Monday, May 5th, 2008

Microsoft / Yahoo deal falls through after 3 months of bargaining

Microsoft withdrew their offer to buy Yahoo late Saturday after Yahoo refused to drop their asking price.

The two companies ended up about 5 billion dollars apart at the end of negotiations, with Yahoo holding out for $37 per share and Microsoft refusing to go higher than $34 ( a raise of 5 billion over the current valuation). Microsoft had originally offered to buy out the internet portal at the end of January, two days after Yahoo had reported weak quarterly earnings.

The triangle of Yahoo, Google and MSN has drawn great attention over the past months as offers and counteroffers have flown back and forth. Google’s recent acquisition of DoubleClick beat out Microsoft’s move to capture the online ad server company. Now Google seems likely to walk away the victor in the battle over the Sunnyvale internet provider as well, provided they can deal with anti-trust issues.

Users of Yahoo have defected in recent years, claiming the results from Google and MSN are more reliable and spam free. Yahoo’s supposed dependence on meta-tags also makes it less attractive to users, as Google has surged to the forefront with friendly tools that do not require HTML knowledge. As of a March survey Yahoo still led the pack with the highest number of unique users, but Google is rapidly gaining and outstrips Yahoo easily in terms of market share searches by a two to one margin.

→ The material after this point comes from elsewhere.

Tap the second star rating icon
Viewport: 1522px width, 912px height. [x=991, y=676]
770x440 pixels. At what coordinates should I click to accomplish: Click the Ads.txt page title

Microsoft has fallen so far behind the other two that the marriage with Yahoo was assumed to be the master plan for regaining a competitive edge. The software-maker’s weak grasp on a mere corner of the ad market was supposed to be strengthened by the proposed purchase, but now they may have to come up with a new web advertising strategy to compete with Google’s own strong position in the field.

Microsoft’s CEO, Steve Ballmer, said Saturday that the main reason for walking away from negotiations with Yahoo was a proposed plan to outsource paid searches from Yahoo to Google. He stated concerns that such a decision would enable Google to raise prices for current Yahoo advertisers.

“…such an arrangement … would make an acquisition of Yahoo undesirable to us for a number of reasons,” Ballmer wrote in a letter to Yahoo Chief Executive Jerry Yang.

Yahoo’s board of directors claims that the Microsoft offer significantly undervalued the company, and Yang said Saturday night that Yahoo will now focus “on executing the most important transition in our history.”

What this transition might be is left open to speculation. Analysts are wondering whether MSN will be back at the table with a revised offer, or if a deal with AOL is in the works. Rumors are also flying over a proposed alliance between Yahoo and News Corp, which owns the wildly popular ‘MySpace’.

Meanwhile, Yahoo stock (which had risen substantially with the MSN proposal on the table) fell over 20% Monday after Microsoft withdrew their offer.